On a server with one NUMA node, I create a case that uses many dentry objects.
For "dentry", the length of partial slabs is slightly above 250000. Then, I
compare my approach of scanning N slabs from the list's head v.s. the original
approach of scanning the full list. I do it by getting both results using
the new and the original count_partial() and printing them in /proc/slabinfo.
N = 10000
my_result = 4741651
org_result = 4744966
diff = (org_result - my_result) / org_result = 0.00069 = 0.069 %
Increasing N further to 25000 will only slight improve the accuracy:
N = 15000 -> diff = 0.02 %
N = 20000 -> diff = 0.01 %
N = 25000 -> diff = -0.017 %
Based on the measurement, I think the difference between the estimation and
the real count is very limited (i.e. less than 0.1% for N = 10000). The
benefit is significant: shorter execution time for get_slabinfo(); no more
soft lockups or crashes caused by count_partial().
>
> Maybe we could also get a more accurate picture by counting N slabs from the
> head and N from the tail and approximating from both. Also not perfect, but
> could be able to answer the question if the kmem_cache is significantly
> fragmented. Which is probably the only information we can get from the
> slabinfo <active_objs> vs <num_objs>. IIRC the latter is always accurate,
> the former never because of cpu slabs, so we never know how many objects are
> exactly in use. By comparing both we can get an idea of the fragmentation,
> and if this change won't make that estimate significantly worse, it should
> be acceptable.
On Fri, 12 Apr 2024, Jianfeng Wang wrote:
>>> Can you run some tests showing the difference between the estimation and
>>> the real count?
>
> Yes.
> On a server with one NUMA node, I create a case that uses many dentry objects.
> For "dentry", the length of partial slabs is slightly above 250000. Then, I
> compare my approach of scanning N slabs from the list's head v.s. the original
> approach of scanning the full list. I do it by getting both results using
> the new and the original count_partial() and printing them in /proc/slabinfo.
>
> N = 10000
> my_result = 4741651
> org_result = 4744966
> diff = (org_result - my_result) / org_result = 0.00069 = 0.069 %
>
> Increasing N further to 25000 will only slight improve the accuracy:
> N = 15000 -> diff = 0.02 %
> N = 20000 -> diff = 0.01 %
> N = 25000 -> diff = -0.017 %
>
> Based on the measurement, I think the difference between the estimation and
> the real count is very limited (i.e. less than 0.1% for N = 10000). The
> benefit is significant: shorter execution time for get_slabinfo(); no more
> soft lockups or crashes caused by count_partial().
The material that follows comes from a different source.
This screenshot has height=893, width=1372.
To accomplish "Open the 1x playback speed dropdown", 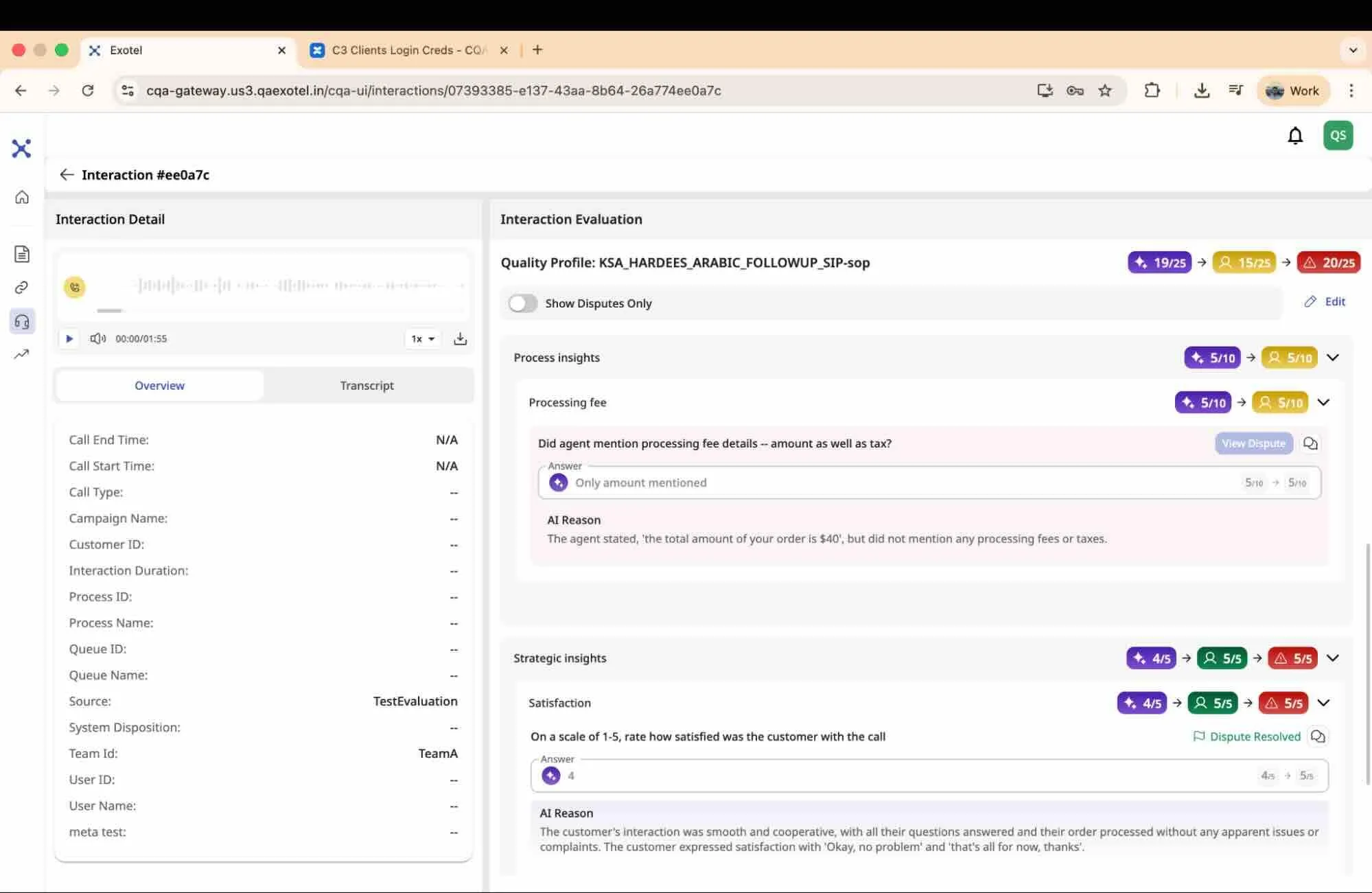I will (x=423, y=338).
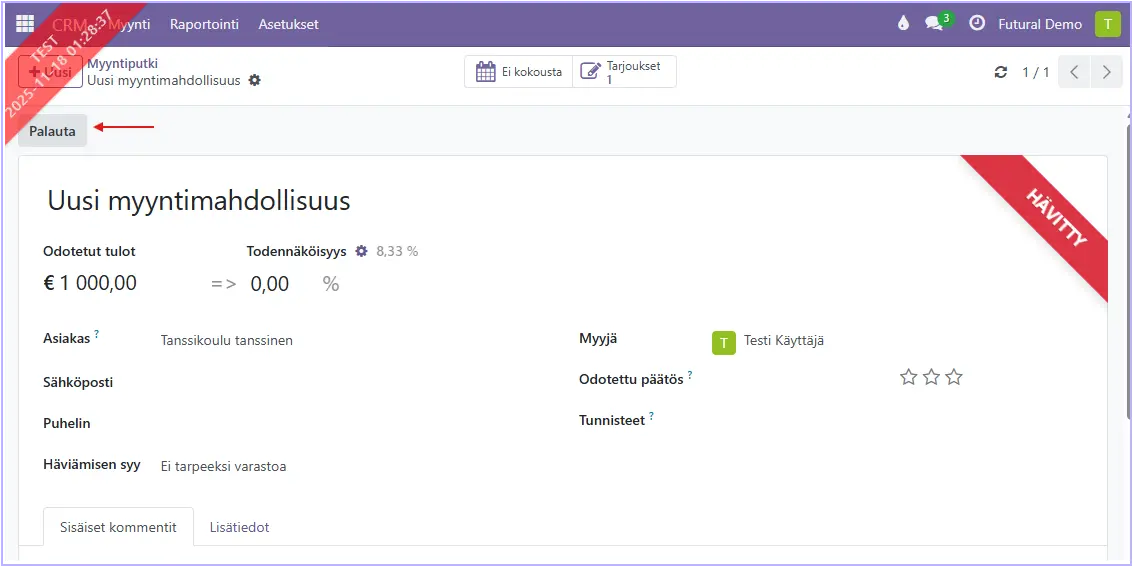Open the Futural Demo company switcher
The image size is (1133, 566).
[x=1040, y=24]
Wow. That is good. Maybe decrease N to 1000 instead?
On 4/12/24 11:16 AM, Christoph Lameter (Ampere) wrote:
> On Fri, 12 Apr 2024, Jianfeng Wang wrote:
>
>>>> Can you run some tests showing the difference between the estimation and
>>>> the real count?
>>
>> Yes.
>> On a server with one NUMA node, I create a case that uses many dentry objects.
>> For "dentry", the length of partial slabs is slightly above 250000. Then, I
>> compare my approach of scanning N slabs from the list's head v.s. the original
>> approach of scanning the full list. I do it by getting both results using
>> the new and the original count_partial() and printing them in /proc/slabinfo.
>>
>> N = 10000
>> my_result = 4741651
>> org_result = 4744966
>> diff = (org_result - my_result) / org_result = 0.00069 = 0.069 %
>>
>> Increasing N further to 25000 will only slight improve the accuracy:
>> N = 15000 -> diff = 0.02 %
>> N = 20000 -> diff = 0.01 %
>> N = 25000 -> diff = -0.017 %
>>
>> Based on the measurement, I think the difference between the estimation and
>> the real count is very limited (i.e. less than 0.1% for N = 10000). The
>> benefit is significant: shorter execution time for get_slabinfo(); no more
>> soft lockups or crashes caused by count_partial().
>
> Wow. That is good. Maybe decrease N to 1000 instead?
>
Yes, the diff is still limited. Here are some numbers:
N = 5000 -> diff = 0.0019 = 0.19 %
N = 3000 -> diff = 0.0023 = 0.23 %
N = 1000 -> diff = 0.0040 = 0.40 %
So, the estimation is quite accurate.
On 4/12/24 7:29 PM, Jianfeng Wang wrote:
>
>
> On 4/12/24 12:48 AM, Vlastimil Babka wrote:
>> On 4/11/24 7:02 PM, Christoph Lameter (Ampere) wrote:
>>> On Thu, 11 Apr 2024, Jianfeng Wang wrote:
>>>
>>>> So, the fix is to limit the number of slabs to scan in
>>>> count_partial(), and output an approximated result if the list is too
>>>> long. Default to 10000 which should be enough for most sane cases.
>>>
>>>
>>> That is a creative approach. The problem though is that objects on the
>>> partial lists are kind of sorted. The partial slabs with only a few
>>> objects available are at the start of the list so that allocations cause
>>> them to be removed from the partial list fast. Full slabs do not need to
>>> be tracked on any list.
>>>
>>> The partial slabs with few objects are put at the end of the partial list
>>> in the hope that the few objects remaining will also be freed which would
>>> allow the freeing of the slab folio.
>>>
>>> So the object density may be higher at the beginning of the list.
>>>
>>> kmem_cache_shrink() will explicitly sort the partial lists to put the
>>> partial pages in that order.
>>>
>>> Can you run some tests showing the difference between the estimation and
>>> the real count?
>
> Yes.
> On a server with one NUMA node, I create a case that uses many dentry objects.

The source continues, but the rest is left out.